ASSIST RESEARCH PRACTICE MANAGER
School of Medicine:
Established in 1930, Duke University School of Medicine is the youngest of the nation’s top medical schools. Ranked tenth among its peers, the School takes pride in being an inclusive community of outstanding learners, investigators, clinicians, and staff where traditional barriers are low, interdisciplinary collaboration is embraced, and great ideas accelerate translation of fundamental scientific discoveries to improve humanhealth locally and around the globe.
Comprised of 2,400 faculty physicians and researchers, the Duke University School of Medicine along with the Duke University School of Nursing and Duke University Health System create Duke Health. Duke Health is a world-class health care network. Founded in 1998 to provide efficient, responsive care, the health system offers a full network of health services and encompasses Duke University Hospital, Duke Regional Hospital, Duke Raleigh Hospital, Duke Primary Care, Private Diagnostic Clinic, Duke Home and Hospice, Duke Health and Wellness, and multiple affiliations.

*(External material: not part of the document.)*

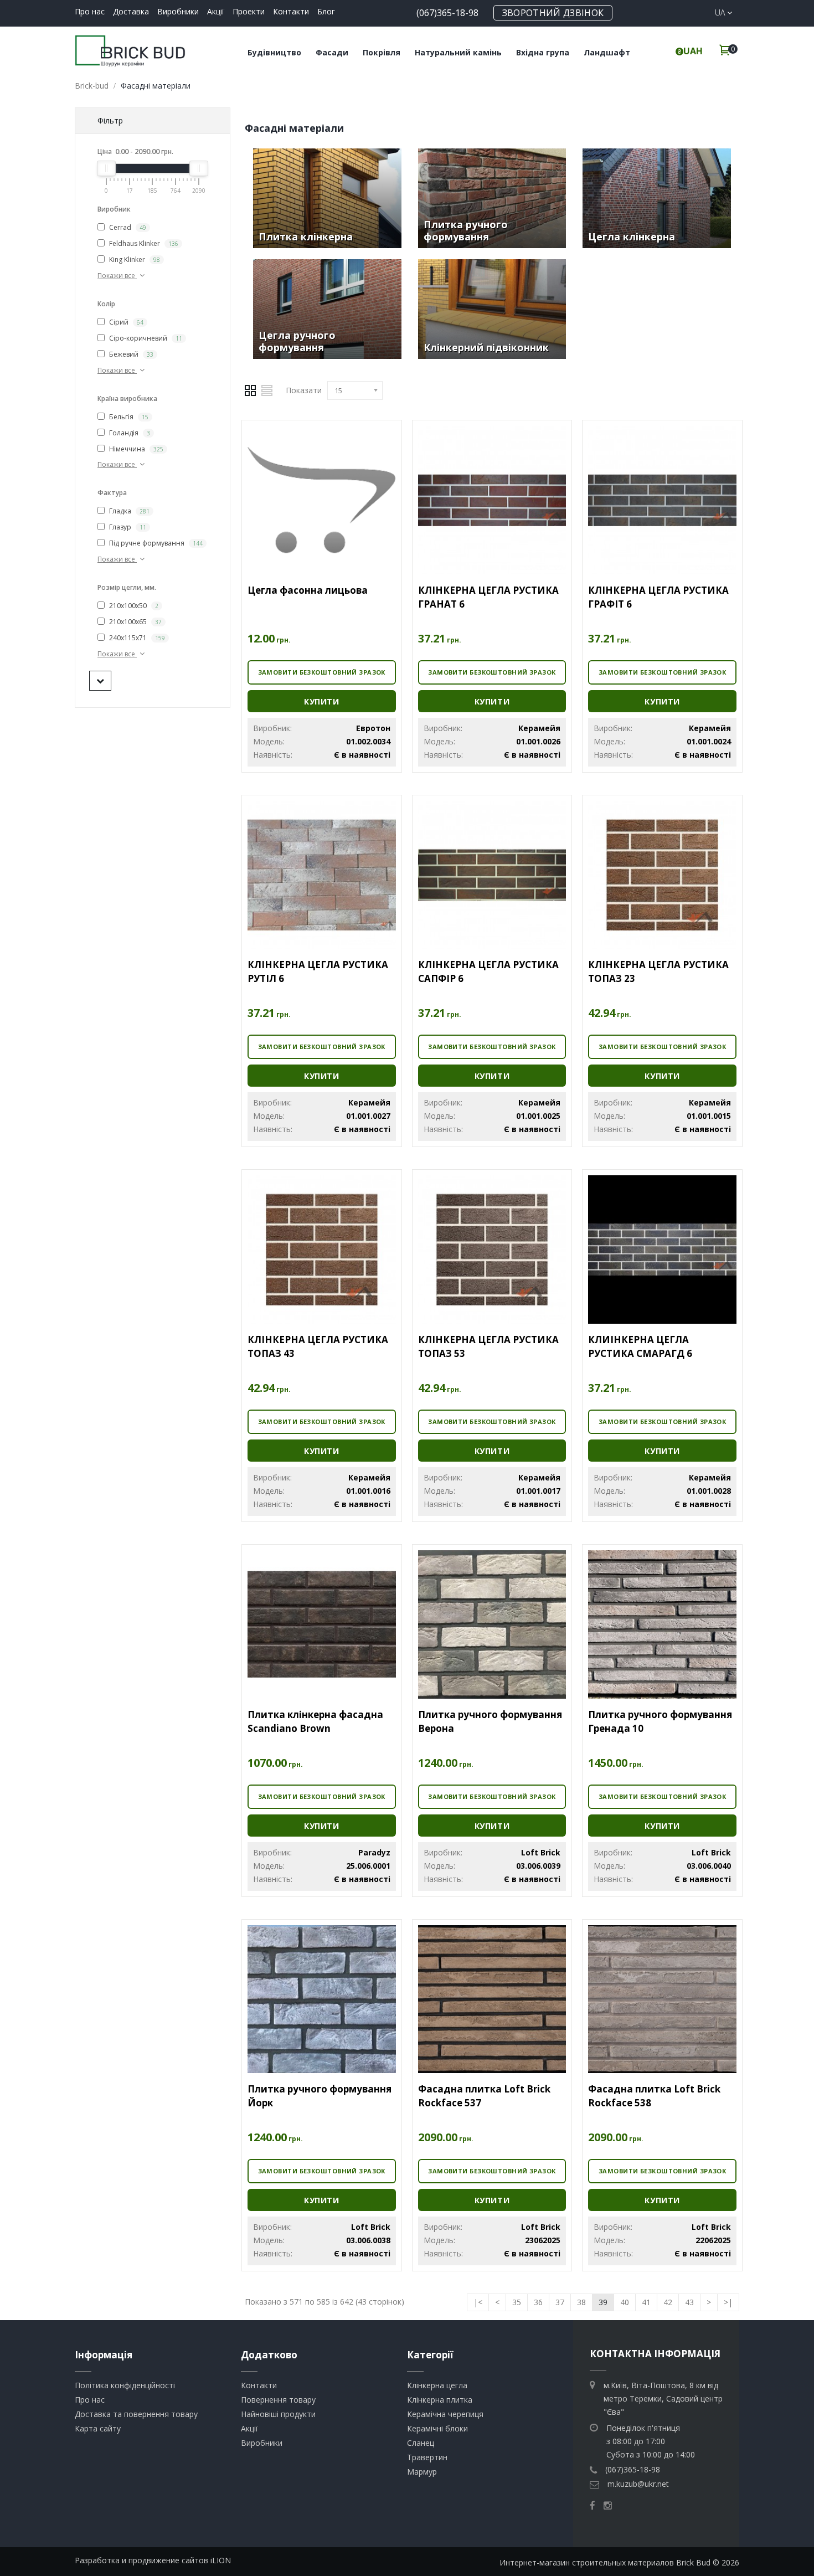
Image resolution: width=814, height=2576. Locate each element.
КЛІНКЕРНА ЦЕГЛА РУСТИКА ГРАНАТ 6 (488, 597)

Responsible to the Research Practice Manager (RPM) for oversight of study conduct for research studies within the assigned division(s) or cluster(s). Assist the RPM in the day-to-day management of CRU operations and people. Ensure that clinical research professionals and investigators are appropriately trained and performing activities in accordance with good clinical practice, CRU standards, institutional policy, and regulatory requirements. Assist in providing operational and study conduct metrics/reports to RPM.
Specifically within the Department of Medicine CRU, the Assistant Research Practice Manager (ARPM) is assigned to a team consisting of a number of divisions (or affiliates) within the Department of Medicine (DoM). The ARPM works closely with the financial staff to act as a clinical resource and help the team achieve project startup within the desired timeline. The DOM ARPM also works closely with the lead coordinator (RPL, divisional ARPM, Sr. CRC, etc.) in each division providing upper level management across the entire study team to ensure accountability for timely project progression and metrics are met as well as regulatory compliance. The ARPM will assist with operational and oversight duties within the assigned team as delegated by the RPM.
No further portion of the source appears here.